From 1981 to 2002, photos were taken using a Pentax ME Super camera.
From 1989 to 2002, I was doing all pictures as prints (instead of slides which I had grown up on).
In 1997, at the age of 40, my photo obsession began and I started taking thousands of photos per year.
In September, 2002, I switched to digital cameras and the number of photos exploded.
Image quality is going to be variable because these are scans of slides and/or prints.

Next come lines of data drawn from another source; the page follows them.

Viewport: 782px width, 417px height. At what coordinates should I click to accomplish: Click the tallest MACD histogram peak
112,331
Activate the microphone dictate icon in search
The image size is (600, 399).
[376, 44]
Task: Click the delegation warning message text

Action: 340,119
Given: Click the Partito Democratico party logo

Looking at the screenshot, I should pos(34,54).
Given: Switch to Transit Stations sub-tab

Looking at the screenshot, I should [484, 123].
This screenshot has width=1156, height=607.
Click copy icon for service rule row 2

The images shown here were scanned in two phases. In the early years of the website, I rescanned a selection of pre-digital images, all at fairly low quality settings. During the COVID pandemic, I launched the Great Rescanning Effort, rescanning ALL of my pre-digital images from various media (prints, slides, negatives, etc) at higher resolution and quality settings. Mutilple versions of images -- some from the initial scannning phase, some from prints, some from slides/negatives -- were posted so there are frequently duplicate images on the same page. At some point, I hope to have time to do a final review and get rid of the duplicates but that'll have to wait until all of the pre-digital images are finally posted.
Trips this year: North Carolina (Dad), Florida (Mom), using a time share in Arkansas to visit Civil War sites in Missouri, Georgia, Arkansas, Mississippi and Tennessee. The Civil War became my excuse to see places I'd never been to in my life and it was a great motivator for 20 years or so.